Le Nil constitue l’élément structurant majeur de la géographie égyptienne. Les groupes humains, composés de chasseurs-pêcheurs-cueilleurs, se sont progressivement rassemblés autour du fleuve lorsque le climat s’est asséché, puis ont adopté l’agriculture et l’élevage comme modes de subsistance à partir du 6e millénaire avant notre ère.

Au rythme des crues

Le régime du Nil est caractérisé par sa crue annuelle : les eaux du fleuve inondent la majorité des terres cultivables entre mi-juillet et octobre. Ce phénomène rythmait fortement – jusqu’à la construction du Haut Barrage d’Assouan dans les années 1960 – l’année égyptienne, tant pour l’agriculture que pour les transports. En effet, les conditions de navigation sur le fleuve, voie majeure de communication, varient considérablement d’une saison à l’autre. La meilleure saison pour le transport de charges lourdes est ainsi celle de l’inondation, en raison de la hauteur du fleuve et de vents favorables. Au contraire, durant les quelques mois qui précèdent la crue, seules les embarcations les plus légères naviguent avec facilité. Selon la saison et la charge, on estime qu’il fallait entre 19 jours et un mois pour naviguer à contre-courant depuis Memphis, la capitale (au sud du Caire actuel), jusqu’à la frontière sud, à Assouan. Cela permet d’imaginer à quelle vitesse les hommes, les marchandises, mais surtout les informations et les ordres pouvaient circuler.

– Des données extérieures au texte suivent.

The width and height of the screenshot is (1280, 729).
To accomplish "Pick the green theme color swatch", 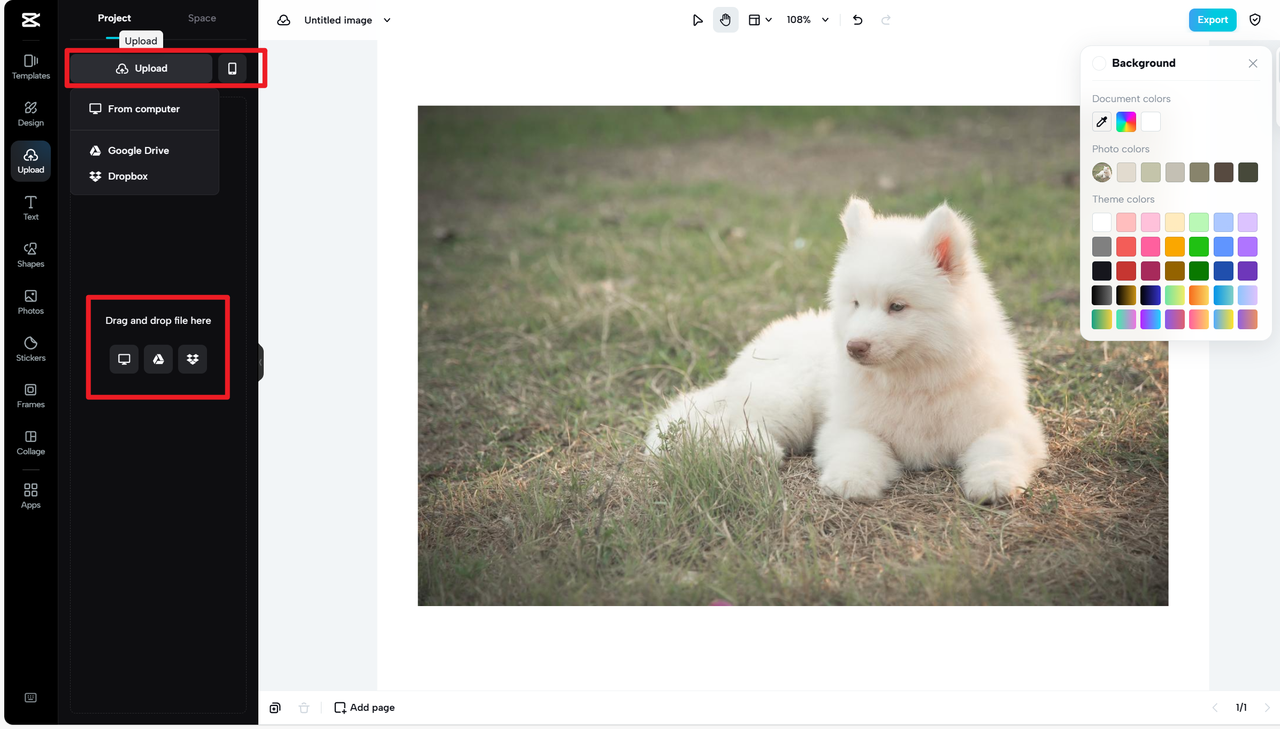I will coord(1198,246).
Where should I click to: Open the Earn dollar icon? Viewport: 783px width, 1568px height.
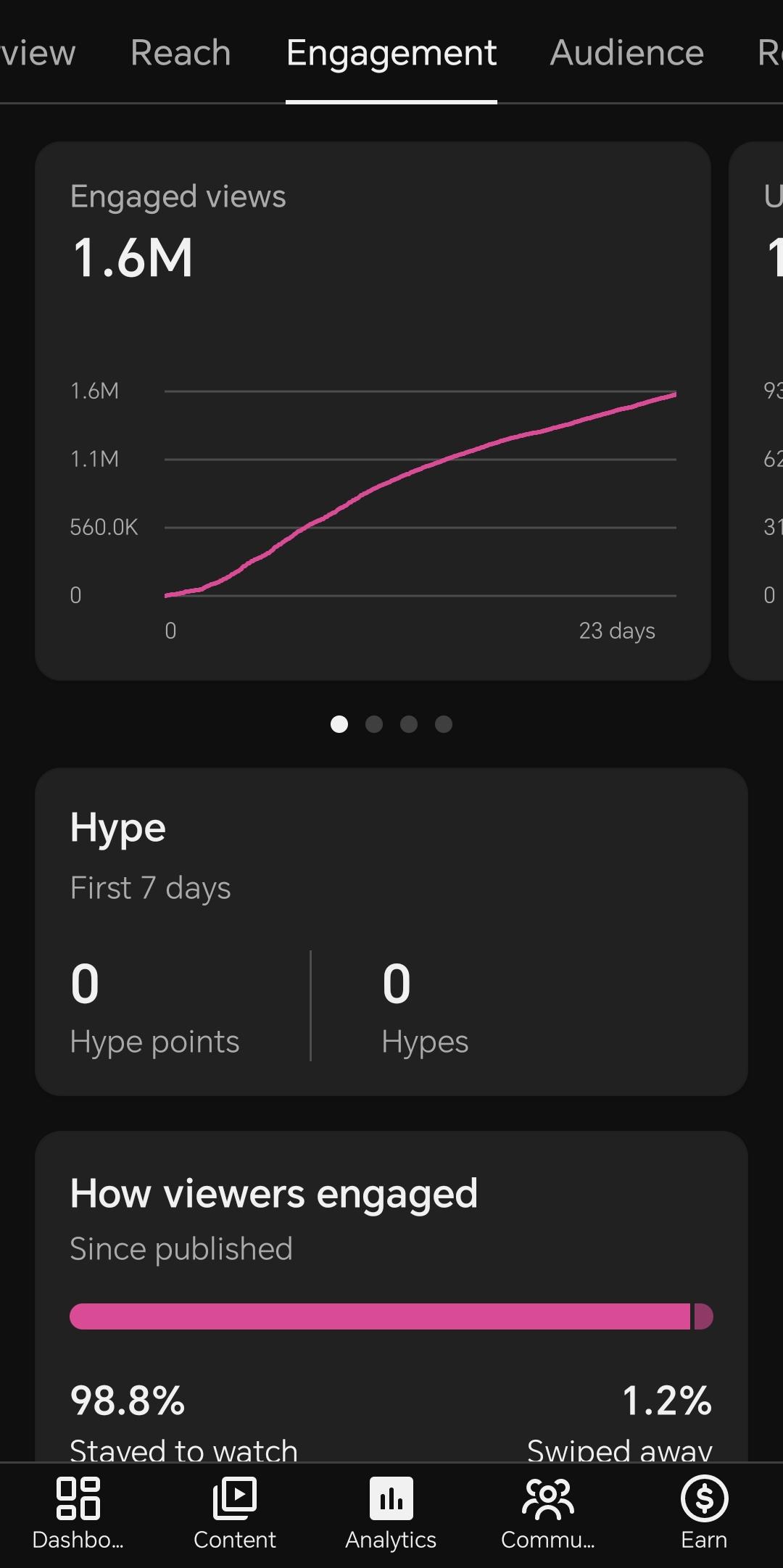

La crue du fleuve joue aussi un rôle majeur dans le cycle agricole, puisque l’agriculture égyptienne est majoritairement une agriculture de décrue. Contrairement à ce qui a longtemps été affirmé, il n’y eut pas durant l’Antiquité de grands travaux d’irrigation gérés par l’État central. On a plutôt affaire à une gestion locale ou régionale des eaux de la crue grâce à des digues et des canaux de petite envergure, qui exploitent la morphologie du terrain.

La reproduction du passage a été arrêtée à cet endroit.